## QUOTED PASSAGE
Ricky knows what it feels like to be neglected as a child; he never wants other children to feel that.

“I usually think about kids before anything,” says Ricky. If he’s with a couple that’s arguing, he’ll take the kids outside and play with them. “Because I mean growing up, I saw my dad hit my mom and stuff like that… I don’t think kids should have to go through that.”

He proposed to that woman, too. But when she kept going out at night, leaving her daughter with Ricky, he got suspicious. Turns out, she was cheating on him. She was also abusing Vicodin.

The next woman he met, he proposed to her, too. She had a toddler daughter, and he loved that girl as much as he loved his ex’s girl. She called him daddy, and he wanted to get married, to be a family—though he didn’t have a job at the time, and he and his fiancée were abusing heroin. But then his fiancée cheated on him with her ex.

I asked how he felt when he found out.

## RECORD EXTRACTS
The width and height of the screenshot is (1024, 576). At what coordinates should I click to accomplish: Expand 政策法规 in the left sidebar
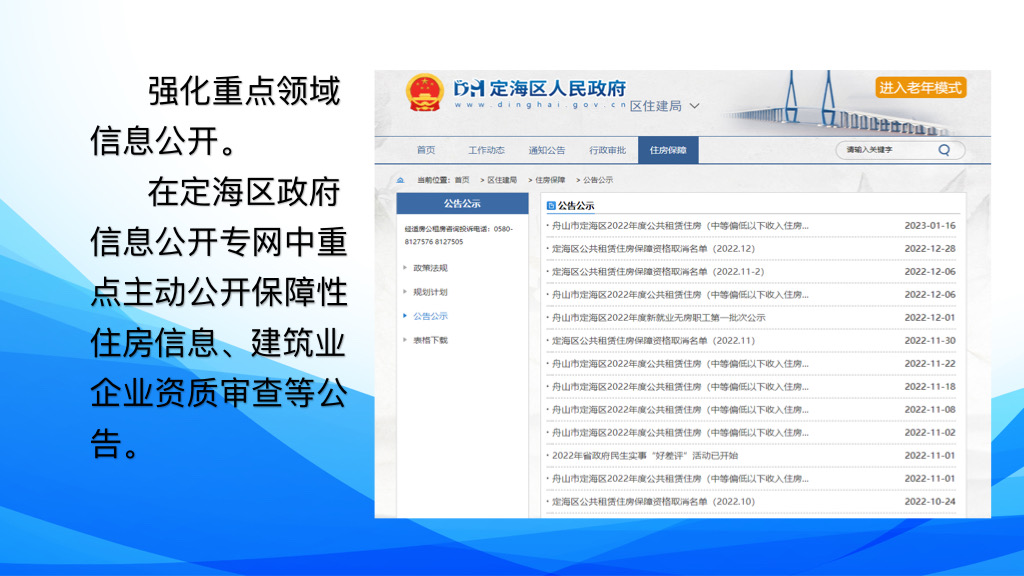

---

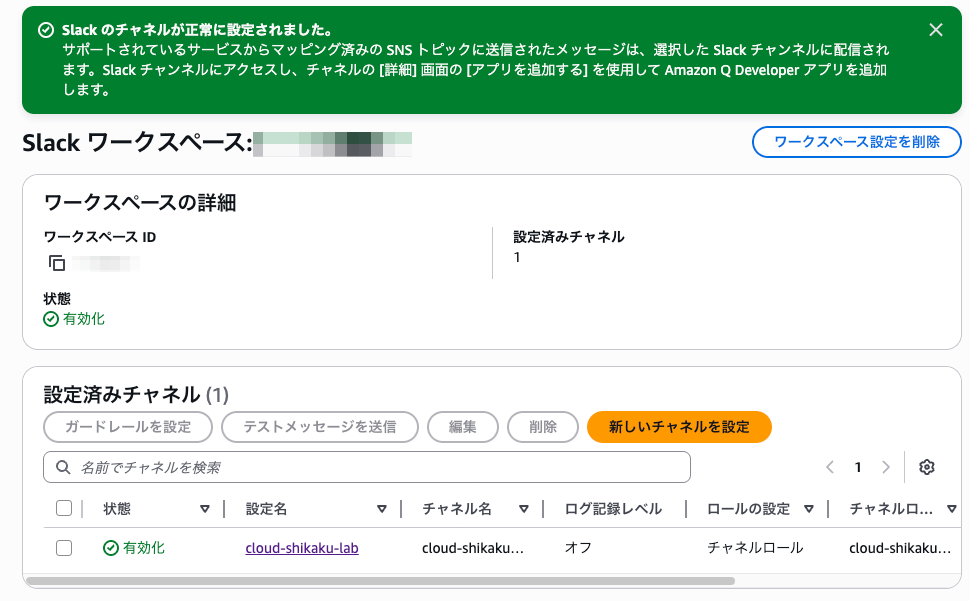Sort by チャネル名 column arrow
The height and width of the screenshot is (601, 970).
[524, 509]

...

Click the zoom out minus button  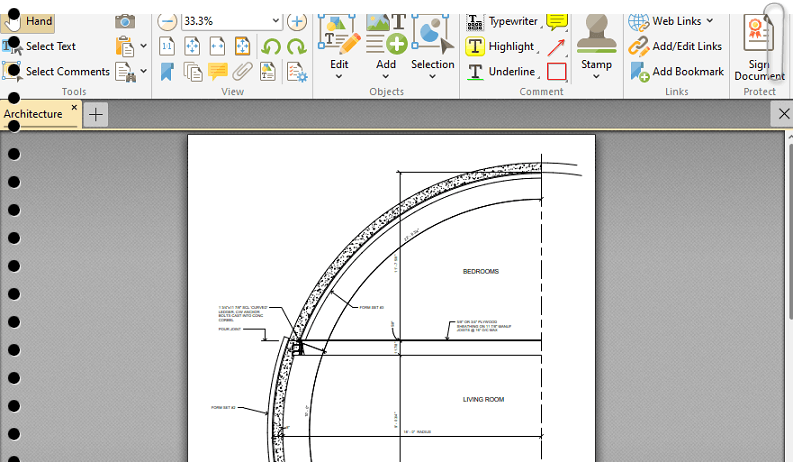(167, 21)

## TASKS
(1) In the passage about Ricky, what does he do when he is with a couple that is arguing?
(2) Condense the paragraph of the passage about Ricky that begins "The next woman he met" into a short bulleted list of its main facts.
(3) Carry on the passage about Ricky from its last line.

## ANSWERS BELOW
(1) He takes the kids outside and plays with them.

(2)
- Ricky proposed to the next woman he met.
- She had a toddler daughter, whom he loved as much as his ex's girl.
- The girl called him daddy, and he wanted to marry and be a family.
- At the time he had no job, and he and his fiancée were abusing heroin.
- His fiancée then cheated on him with her ex.

(3)
“Pretty shitty, actually,” he said. “Granted, I wasn’t really trying to get anywhere, do anything, get better or anything like that. But I mean, she wasn’t either, you know?”

The last time I spoke with Ricky, he had given up on love and marriage—not because he was the cheerful pioneer of a cool new family structure, but because he learned the hard way that he couldn’t trust women.

When it comes to cheating, he said, “I kinda expect it even though it’s shitty to expect it. Even if the girl isn’t that type of person, I do expect it.  I mean, I don’t think she’s going to. But in the back of my mind, I kind of say, ‘hey, she could.’”

“I’m not looking to fall in love,” he added, “I feel like it’s for suckers. I mean, what I’ve been fuckin’ dealing with—shit, I mean, I don’t know. I feel like love is just an excuse to put up with somebody’s shit for the most part.”

And as I say, Ricky is not alone.

One young man, cheated on by a girlfriend, told me, “it’s gonna take a lot more time for me to ever trust somebody again like that. I let her in quick, and now it’s never gonna happen again.” He added, “I despised women for a long time.”

One young man who found out his wife cheated on him put it this way: “A lot of people in my life have lied to me and betrayed me.  And [with] my marriage, I thought, well, she’s the only person in the world who never has.  And then it turns out she was the worst one of them all.”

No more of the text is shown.